Quota 98, nella proposta avanzata dai sindacati non avrebbe penalizzazioni sull’assegno mensile o comunque in minima misura. E poi per gli altri ci sarebbe Quota 101. Questa forma di pensionamento anticipato sarebbe invece più penalizzante di Quota 100. Se con Quota 100 i lavoratori possono andare in pensione a 62 anni di età con 38 anni di contributi maturati (finestra di 3 mesi), con Quota 101 viene posticipata l’età anagrafica a 64 anni con 37 anni di contributi. E in più sarebbero previste forti penalizzazioni per chi usufruisse della misura.

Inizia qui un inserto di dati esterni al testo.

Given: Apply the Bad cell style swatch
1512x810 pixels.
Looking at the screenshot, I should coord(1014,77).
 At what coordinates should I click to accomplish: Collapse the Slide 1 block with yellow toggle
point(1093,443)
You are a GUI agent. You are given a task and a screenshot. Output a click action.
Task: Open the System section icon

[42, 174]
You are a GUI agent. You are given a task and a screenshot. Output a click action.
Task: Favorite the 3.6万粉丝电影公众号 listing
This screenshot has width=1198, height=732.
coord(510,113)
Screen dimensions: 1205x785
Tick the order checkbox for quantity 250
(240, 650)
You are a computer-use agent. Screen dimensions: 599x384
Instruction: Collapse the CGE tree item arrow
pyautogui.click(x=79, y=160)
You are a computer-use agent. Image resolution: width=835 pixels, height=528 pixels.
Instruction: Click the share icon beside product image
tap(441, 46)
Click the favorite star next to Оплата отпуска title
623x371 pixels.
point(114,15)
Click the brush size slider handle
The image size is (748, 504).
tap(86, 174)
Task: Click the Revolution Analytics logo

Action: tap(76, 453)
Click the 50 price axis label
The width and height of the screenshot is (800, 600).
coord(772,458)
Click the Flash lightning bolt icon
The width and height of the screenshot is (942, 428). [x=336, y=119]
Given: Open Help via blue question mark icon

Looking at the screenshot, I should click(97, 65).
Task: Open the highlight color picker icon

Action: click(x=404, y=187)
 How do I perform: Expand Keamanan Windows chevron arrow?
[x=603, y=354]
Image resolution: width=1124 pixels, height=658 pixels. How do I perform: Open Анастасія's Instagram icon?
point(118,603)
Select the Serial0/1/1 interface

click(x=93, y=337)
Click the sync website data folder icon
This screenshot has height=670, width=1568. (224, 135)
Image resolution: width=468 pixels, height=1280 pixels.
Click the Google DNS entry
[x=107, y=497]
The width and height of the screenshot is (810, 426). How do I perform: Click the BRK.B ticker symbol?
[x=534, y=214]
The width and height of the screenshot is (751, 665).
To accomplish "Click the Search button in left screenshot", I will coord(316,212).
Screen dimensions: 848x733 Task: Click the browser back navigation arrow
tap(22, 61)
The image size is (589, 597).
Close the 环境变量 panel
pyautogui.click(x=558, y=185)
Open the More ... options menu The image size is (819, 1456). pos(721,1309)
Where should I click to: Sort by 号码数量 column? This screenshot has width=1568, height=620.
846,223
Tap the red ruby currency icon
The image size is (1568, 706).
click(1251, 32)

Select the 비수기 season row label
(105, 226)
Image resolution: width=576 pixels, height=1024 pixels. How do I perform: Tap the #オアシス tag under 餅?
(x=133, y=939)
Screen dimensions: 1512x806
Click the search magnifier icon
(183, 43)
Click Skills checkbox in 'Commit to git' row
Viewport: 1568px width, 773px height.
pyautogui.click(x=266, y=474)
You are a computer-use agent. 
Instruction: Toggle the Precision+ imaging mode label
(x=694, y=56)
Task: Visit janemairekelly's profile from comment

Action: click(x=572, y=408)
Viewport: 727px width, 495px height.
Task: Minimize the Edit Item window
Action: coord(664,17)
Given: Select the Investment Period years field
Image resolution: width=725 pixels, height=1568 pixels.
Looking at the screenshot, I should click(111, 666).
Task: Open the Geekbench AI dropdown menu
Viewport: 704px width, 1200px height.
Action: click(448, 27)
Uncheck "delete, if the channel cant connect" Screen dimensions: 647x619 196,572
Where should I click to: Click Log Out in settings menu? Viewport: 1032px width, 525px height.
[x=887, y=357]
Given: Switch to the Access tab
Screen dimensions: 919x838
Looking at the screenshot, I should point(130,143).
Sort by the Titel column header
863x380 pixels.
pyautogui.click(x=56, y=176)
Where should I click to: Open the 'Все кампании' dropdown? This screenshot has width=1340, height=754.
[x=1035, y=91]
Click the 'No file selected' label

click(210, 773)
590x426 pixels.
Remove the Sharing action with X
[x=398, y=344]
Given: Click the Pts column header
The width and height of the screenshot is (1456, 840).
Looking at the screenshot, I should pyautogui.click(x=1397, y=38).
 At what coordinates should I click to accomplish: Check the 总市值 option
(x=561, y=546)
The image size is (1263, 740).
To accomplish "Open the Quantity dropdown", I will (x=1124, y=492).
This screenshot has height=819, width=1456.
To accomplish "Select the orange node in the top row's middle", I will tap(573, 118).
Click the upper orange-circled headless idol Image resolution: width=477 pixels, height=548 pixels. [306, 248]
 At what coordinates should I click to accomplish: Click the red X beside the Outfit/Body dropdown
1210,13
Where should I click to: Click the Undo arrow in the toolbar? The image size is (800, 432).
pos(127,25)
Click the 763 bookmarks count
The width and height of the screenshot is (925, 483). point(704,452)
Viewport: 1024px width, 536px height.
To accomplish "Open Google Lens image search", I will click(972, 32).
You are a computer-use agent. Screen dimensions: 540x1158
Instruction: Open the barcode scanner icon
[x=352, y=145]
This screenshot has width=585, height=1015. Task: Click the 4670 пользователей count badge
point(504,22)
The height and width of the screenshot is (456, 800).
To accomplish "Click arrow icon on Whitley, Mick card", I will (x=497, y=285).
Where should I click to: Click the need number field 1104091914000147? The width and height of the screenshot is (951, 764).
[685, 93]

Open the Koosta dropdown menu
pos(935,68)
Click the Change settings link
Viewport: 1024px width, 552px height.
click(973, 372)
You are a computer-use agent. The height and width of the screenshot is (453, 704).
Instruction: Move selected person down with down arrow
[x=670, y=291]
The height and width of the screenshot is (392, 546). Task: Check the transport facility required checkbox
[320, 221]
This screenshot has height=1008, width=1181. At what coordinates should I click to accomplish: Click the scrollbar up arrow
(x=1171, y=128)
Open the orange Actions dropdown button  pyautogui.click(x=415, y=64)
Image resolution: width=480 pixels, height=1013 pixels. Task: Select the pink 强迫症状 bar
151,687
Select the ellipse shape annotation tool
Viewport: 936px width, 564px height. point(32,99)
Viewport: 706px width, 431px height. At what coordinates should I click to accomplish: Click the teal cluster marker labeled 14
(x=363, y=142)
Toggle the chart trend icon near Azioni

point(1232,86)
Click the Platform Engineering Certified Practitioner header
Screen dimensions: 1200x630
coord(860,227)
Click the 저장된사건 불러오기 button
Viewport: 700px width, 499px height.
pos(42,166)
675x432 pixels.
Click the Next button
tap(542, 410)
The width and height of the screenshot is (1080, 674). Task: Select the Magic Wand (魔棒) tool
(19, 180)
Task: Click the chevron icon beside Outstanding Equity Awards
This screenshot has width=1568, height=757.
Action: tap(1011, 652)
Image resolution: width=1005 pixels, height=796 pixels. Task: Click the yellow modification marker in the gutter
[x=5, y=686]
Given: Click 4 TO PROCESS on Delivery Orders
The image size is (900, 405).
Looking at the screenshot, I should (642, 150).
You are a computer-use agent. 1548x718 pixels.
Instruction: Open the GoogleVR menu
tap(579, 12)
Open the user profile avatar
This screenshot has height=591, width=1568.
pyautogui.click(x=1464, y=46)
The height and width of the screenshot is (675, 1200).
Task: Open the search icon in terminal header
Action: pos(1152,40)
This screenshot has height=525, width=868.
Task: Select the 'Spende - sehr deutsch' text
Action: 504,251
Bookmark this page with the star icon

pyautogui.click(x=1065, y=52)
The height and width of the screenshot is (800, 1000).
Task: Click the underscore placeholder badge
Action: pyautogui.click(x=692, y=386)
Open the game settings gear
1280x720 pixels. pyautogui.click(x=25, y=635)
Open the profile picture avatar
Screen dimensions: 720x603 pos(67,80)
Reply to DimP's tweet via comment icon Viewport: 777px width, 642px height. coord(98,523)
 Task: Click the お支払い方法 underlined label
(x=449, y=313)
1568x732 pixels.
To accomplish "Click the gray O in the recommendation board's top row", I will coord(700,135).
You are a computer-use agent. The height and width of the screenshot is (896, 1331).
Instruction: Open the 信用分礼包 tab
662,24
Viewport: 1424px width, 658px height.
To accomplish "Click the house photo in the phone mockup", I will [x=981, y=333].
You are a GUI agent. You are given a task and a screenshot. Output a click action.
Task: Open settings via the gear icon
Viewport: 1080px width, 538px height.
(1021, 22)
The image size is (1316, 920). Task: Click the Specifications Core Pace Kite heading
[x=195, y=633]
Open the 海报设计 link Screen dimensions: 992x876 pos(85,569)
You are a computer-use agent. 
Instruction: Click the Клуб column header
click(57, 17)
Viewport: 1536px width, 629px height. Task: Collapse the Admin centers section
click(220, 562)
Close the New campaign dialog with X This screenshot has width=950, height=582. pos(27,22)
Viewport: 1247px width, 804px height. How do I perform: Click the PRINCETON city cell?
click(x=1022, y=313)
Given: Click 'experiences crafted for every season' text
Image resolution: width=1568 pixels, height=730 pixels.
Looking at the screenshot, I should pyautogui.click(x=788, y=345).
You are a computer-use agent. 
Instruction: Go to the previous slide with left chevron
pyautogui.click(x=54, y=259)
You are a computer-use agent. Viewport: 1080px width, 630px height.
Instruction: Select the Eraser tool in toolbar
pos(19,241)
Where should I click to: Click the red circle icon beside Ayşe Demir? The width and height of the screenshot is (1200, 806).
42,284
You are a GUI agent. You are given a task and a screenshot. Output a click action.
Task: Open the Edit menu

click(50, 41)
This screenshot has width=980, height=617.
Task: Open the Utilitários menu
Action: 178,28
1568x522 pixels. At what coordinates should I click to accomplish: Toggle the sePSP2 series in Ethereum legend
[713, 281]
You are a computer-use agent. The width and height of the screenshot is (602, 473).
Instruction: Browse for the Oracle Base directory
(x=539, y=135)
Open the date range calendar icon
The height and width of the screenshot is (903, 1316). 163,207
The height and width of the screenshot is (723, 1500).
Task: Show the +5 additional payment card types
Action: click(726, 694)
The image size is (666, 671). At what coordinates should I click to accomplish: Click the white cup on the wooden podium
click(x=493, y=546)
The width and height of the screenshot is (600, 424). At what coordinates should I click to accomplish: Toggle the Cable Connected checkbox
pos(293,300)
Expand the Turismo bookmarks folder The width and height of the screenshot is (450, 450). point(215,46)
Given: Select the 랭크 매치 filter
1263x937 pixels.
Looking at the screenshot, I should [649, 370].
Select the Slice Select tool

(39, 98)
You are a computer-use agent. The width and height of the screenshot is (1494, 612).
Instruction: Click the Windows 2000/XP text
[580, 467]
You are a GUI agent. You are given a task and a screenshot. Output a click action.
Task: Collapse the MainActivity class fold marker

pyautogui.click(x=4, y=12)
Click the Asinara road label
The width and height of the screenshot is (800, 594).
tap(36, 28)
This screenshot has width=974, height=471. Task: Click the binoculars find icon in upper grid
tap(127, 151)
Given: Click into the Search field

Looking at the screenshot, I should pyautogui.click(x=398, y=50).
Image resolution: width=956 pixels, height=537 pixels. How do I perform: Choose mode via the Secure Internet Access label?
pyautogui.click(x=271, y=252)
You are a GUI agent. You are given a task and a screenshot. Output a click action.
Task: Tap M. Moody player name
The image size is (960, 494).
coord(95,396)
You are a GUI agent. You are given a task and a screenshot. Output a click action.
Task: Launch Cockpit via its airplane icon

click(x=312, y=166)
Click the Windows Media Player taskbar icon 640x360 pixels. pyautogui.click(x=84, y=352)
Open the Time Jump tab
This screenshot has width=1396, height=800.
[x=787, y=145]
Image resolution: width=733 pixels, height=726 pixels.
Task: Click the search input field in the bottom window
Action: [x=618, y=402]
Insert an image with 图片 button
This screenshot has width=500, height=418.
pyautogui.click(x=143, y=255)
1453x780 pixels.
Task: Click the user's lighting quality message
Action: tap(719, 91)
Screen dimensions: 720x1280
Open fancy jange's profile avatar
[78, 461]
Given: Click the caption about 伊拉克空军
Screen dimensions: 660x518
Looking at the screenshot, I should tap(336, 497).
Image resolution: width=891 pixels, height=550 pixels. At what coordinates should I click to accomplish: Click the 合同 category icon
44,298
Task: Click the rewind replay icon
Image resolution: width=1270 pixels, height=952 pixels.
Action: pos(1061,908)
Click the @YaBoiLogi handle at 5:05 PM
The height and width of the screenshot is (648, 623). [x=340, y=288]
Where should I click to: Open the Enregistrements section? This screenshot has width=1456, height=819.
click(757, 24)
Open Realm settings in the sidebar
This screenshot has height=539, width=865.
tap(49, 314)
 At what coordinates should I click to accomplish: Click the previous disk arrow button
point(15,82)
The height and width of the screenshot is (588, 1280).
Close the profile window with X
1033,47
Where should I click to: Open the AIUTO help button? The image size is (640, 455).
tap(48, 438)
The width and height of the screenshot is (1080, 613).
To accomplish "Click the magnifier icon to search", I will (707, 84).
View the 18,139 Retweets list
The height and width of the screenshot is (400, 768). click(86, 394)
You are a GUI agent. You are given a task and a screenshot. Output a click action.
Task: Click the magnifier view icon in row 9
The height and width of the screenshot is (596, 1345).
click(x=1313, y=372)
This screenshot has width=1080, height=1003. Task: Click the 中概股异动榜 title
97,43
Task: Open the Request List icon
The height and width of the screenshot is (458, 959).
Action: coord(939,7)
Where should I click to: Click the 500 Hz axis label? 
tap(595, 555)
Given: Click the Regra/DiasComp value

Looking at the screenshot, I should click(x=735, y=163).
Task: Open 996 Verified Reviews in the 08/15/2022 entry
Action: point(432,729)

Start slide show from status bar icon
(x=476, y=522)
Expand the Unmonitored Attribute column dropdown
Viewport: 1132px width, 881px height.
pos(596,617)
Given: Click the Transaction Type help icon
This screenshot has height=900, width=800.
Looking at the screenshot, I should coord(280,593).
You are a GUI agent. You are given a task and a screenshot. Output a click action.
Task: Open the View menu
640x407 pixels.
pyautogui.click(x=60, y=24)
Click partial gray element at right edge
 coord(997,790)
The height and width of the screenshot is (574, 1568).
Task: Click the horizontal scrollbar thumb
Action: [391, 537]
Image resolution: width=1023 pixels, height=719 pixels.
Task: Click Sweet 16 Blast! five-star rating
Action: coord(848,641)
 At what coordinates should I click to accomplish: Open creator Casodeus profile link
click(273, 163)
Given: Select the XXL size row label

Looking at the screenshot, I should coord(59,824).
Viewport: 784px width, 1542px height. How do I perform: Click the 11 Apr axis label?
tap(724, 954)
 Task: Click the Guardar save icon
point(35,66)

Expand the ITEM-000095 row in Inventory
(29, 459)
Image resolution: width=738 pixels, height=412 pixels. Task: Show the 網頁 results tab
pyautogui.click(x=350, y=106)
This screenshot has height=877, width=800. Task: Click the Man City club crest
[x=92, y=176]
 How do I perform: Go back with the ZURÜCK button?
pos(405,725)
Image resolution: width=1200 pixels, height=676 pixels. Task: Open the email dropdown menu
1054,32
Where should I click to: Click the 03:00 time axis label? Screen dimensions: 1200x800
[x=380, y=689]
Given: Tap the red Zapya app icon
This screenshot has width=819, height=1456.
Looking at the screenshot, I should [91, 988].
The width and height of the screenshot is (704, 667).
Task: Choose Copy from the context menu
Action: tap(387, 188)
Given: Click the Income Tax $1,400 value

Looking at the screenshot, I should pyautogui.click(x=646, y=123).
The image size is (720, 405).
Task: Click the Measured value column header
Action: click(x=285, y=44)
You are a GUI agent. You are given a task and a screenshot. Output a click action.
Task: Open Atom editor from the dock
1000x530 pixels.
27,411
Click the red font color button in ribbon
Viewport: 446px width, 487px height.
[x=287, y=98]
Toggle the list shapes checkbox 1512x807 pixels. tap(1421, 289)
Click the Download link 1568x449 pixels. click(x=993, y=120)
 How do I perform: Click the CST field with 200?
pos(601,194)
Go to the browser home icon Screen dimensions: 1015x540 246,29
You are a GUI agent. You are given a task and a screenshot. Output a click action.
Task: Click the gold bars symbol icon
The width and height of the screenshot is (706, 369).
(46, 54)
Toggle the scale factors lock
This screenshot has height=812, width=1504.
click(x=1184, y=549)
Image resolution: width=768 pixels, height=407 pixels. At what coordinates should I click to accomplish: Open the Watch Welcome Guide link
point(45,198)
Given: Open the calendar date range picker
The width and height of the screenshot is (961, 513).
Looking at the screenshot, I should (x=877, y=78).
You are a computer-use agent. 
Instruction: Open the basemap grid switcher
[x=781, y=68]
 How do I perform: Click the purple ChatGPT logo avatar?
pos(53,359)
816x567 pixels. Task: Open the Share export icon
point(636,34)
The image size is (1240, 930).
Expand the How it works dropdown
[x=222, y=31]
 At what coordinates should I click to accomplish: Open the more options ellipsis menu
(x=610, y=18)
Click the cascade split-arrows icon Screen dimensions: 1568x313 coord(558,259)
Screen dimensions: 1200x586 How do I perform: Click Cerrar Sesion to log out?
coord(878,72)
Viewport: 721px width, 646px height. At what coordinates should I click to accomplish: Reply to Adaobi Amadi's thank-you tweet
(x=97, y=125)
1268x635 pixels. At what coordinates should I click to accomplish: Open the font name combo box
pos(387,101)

Pare che per smussare lo scalone, il governo pensi a Quota 102. La ministra Catalfo ha manifestato la volontà di allargare l’accesso alla pensione con 41 anni di contributi ai lavoratori fragili. C’è stata un’apertura volta a facilitare l’accesso a Quota 41 per i lavoratori precoci. Queste misure potrebbero costare molto alle casse dello Stato 12 miliardi di euro sin dal primo anno.

Costerebbe meno Quota 102 che, fisserebbe come età minima anagrafica per poter richiedere la pensione anticipata non più a 62 anni ma 64. I requisiti contributivi resterebbero a 38 anni di contributi versati. Si arriverebbe a una decurtazione sul trattamento pensionistico circa del 5%. I sindacati stimano che potrebbe interessare fino a 150 mila cittadini italiani all’anno e che costerebbe circa 8 miliardi il primo anno, con una lieve diminuzione negli anni successivi.

A mio avviso, una delle ipotesi che va analizzata con attenzione è quella del ricorso a un meccanismo flessibile, coerente con i principi del meccanismo contributivo/Ndc per il calcolo delle spettanze, con facoltà d’uscita a partire da 62, o 63, anni d’età anagrafica e almeno 36, o 37, anni di contribuzione con una penalizzazione del trattamento di circa il 2,8-3% per ogni anno d’anticipo rispetto al limite dei 67 anni per il pensionamento di vecchiaia”.

Ed è stata anche ventilata l’idea di fare finanziare i pensionamenti agevolati con il Resilience and Recovery Fund. Ma dal Teatro La Monnaie di Bruxelles è giunta l’eco del coro del Verdi, il coro a Dio dei Lombardi miseri, assetati a suo di pernacchie. Un’indicazione? Un suggerimento?